Aim of the task :: Pictures must not appear in the copy. Set down exactly the line with "Galerie (47, 93)" and each line after it through the end of the data below.

Data provided ::
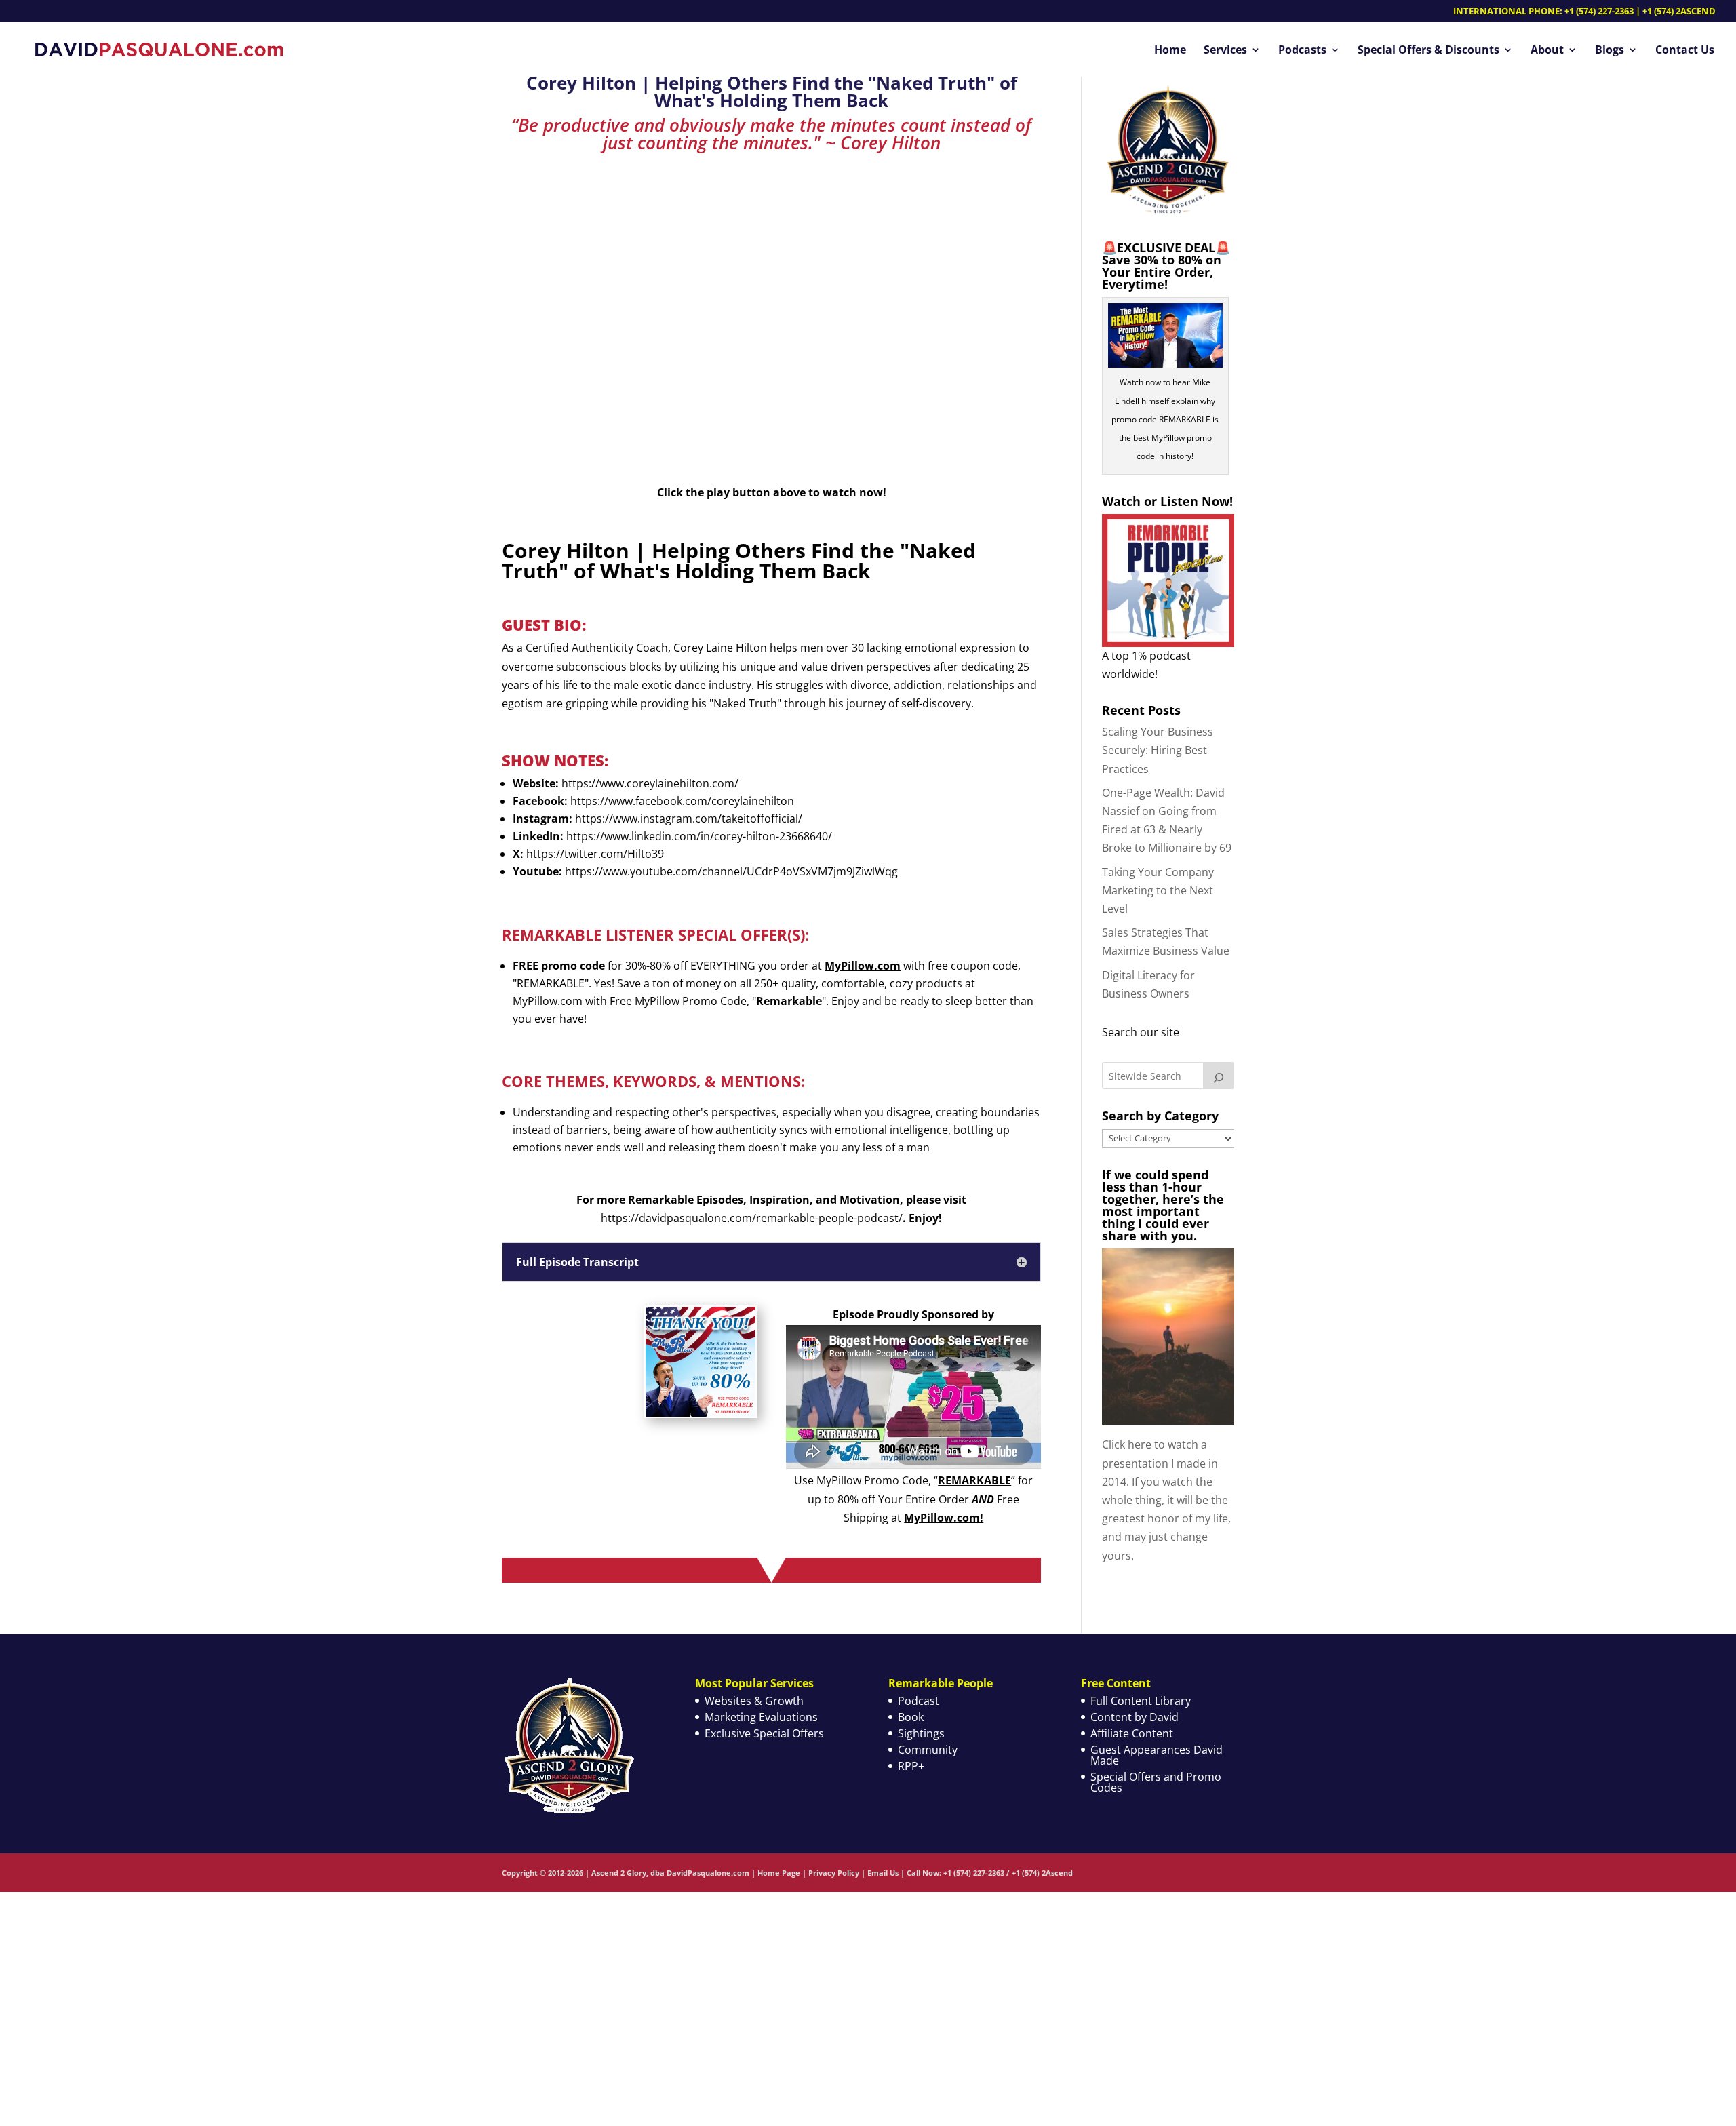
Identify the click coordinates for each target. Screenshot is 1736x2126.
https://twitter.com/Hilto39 (595, 853)
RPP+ (911, 1765)
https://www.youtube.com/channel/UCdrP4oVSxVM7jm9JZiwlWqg (731, 871)
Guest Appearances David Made (1156, 1755)
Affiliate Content (1131, 1733)
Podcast (918, 1700)
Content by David (1134, 1717)
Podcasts (1302, 51)
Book (911, 1717)
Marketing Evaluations (761, 1717)
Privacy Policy (833, 1873)
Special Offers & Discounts (1428, 51)
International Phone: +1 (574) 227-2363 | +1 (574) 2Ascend (1584, 12)
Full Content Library (1140, 1700)
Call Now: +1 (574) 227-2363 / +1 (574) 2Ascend (990, 1873)
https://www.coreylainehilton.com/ (649, 783)
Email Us (883, 1873)
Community (928, 1749)
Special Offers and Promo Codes (1155, 1782)
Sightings (921, 1733)
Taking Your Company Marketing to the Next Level (1158, 890)
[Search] (1218, 1075)
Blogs (1609, 51)
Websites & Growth (754, 1700)
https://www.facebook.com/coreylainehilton (682, 800)
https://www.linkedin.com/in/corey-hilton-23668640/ (699, 836)
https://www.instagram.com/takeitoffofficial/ (688, 818)
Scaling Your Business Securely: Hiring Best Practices (1157, 750)
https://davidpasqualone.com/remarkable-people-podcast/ (752, 1217)
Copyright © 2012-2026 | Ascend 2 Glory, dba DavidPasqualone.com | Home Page (651, 1873)
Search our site (1140, 1032)
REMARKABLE (974, 1480)
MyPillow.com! (943, 1517)
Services (1225, 51)
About (1547, 51)
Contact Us (1684, 51)
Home (1170, 51)
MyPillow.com (863, 965)
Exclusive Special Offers (764, 1733)
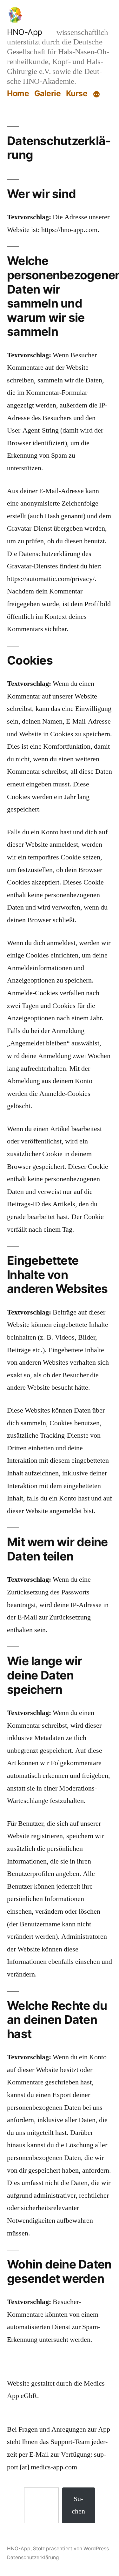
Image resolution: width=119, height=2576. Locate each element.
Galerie (47, 93)
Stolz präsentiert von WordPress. (71, 2549)
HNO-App (24, 32)
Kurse (77, 93)
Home (18, 93)
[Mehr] (96, 94)
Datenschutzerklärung (33, 2557)
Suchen (78, 2505)
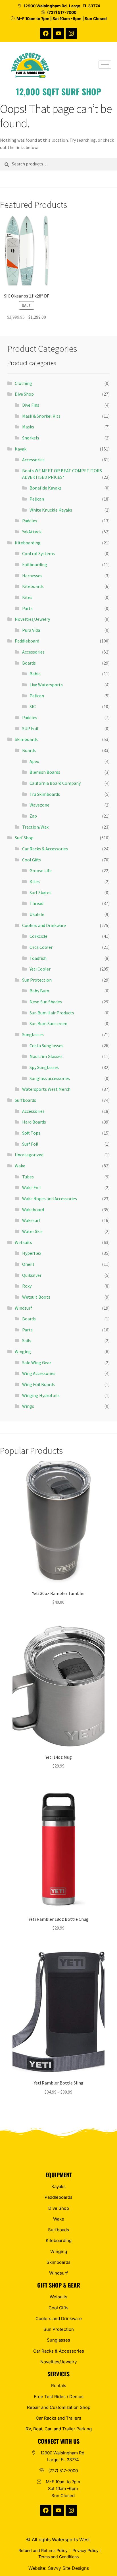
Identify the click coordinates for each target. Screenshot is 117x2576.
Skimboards (26, 739)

Answer space ::
Galerie (47, 93)
Stolz präsentiert von WordPress. (71, 2549)
HNO-App (24, 32)
Kurse (77, 93)
Home (18, 93)
[Mehr] (96, 94)
Datenschutzerklärung (33, 2557)
Suchen (78, 2505)
Identify the click coordinates for each target. Screenshot is 117x2576.
Skimboards (26, 739)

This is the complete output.